** Opening Material provided block **

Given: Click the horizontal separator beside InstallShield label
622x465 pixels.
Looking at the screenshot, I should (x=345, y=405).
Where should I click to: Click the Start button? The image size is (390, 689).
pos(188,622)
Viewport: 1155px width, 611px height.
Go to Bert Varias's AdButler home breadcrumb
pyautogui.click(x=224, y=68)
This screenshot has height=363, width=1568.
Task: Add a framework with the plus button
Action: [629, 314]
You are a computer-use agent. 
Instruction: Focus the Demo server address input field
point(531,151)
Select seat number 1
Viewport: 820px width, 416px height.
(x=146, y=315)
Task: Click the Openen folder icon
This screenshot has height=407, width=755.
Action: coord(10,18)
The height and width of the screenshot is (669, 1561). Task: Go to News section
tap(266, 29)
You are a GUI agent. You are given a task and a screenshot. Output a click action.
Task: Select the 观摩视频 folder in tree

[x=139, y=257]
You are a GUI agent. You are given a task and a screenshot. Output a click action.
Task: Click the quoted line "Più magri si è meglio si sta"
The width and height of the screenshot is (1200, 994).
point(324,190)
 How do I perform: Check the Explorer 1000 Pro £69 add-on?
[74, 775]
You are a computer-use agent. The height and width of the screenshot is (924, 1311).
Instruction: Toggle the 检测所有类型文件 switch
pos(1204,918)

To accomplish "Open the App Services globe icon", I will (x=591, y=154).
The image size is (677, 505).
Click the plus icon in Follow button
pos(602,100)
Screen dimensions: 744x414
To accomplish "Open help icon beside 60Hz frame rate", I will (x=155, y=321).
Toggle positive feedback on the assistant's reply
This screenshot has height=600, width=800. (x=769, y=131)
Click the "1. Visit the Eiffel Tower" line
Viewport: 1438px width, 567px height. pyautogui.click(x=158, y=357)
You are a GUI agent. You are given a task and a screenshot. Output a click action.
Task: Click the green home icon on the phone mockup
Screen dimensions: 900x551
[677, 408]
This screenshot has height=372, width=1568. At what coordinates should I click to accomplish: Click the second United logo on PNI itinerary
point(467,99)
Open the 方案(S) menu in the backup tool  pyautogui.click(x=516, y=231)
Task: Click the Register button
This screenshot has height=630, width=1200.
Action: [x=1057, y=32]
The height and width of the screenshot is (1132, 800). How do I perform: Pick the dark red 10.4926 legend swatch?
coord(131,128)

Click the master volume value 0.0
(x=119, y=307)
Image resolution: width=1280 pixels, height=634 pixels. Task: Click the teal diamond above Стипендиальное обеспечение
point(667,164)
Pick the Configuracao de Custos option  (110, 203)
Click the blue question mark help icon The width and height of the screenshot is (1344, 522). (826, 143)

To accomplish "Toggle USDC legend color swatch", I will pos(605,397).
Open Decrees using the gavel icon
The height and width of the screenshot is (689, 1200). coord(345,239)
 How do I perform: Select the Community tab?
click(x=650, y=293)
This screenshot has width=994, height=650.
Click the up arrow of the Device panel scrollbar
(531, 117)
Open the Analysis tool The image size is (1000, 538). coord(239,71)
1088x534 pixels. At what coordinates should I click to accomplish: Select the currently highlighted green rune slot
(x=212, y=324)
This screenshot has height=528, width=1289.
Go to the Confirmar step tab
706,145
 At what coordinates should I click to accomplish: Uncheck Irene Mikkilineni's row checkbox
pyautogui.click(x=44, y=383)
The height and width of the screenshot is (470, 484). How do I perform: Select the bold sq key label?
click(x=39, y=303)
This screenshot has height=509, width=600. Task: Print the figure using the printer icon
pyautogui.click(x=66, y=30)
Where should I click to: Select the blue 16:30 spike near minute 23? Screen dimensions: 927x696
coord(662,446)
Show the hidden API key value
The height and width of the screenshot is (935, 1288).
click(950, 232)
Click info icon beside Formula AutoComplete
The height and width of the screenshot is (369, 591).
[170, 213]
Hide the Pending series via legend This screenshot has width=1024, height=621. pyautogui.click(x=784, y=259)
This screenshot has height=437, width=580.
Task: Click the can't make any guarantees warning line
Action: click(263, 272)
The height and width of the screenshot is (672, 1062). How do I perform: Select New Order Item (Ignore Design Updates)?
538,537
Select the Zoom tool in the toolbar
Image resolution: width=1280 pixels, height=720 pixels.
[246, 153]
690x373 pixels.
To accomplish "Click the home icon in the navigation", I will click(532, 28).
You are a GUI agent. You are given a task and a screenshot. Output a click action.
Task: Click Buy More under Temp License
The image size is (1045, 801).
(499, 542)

** Closing Material provided block **

▸ **Activity**
Could you please report how many lines of the listing above hold the word "help"? Only the number is needed.

▸ **Solution to this exercise**
2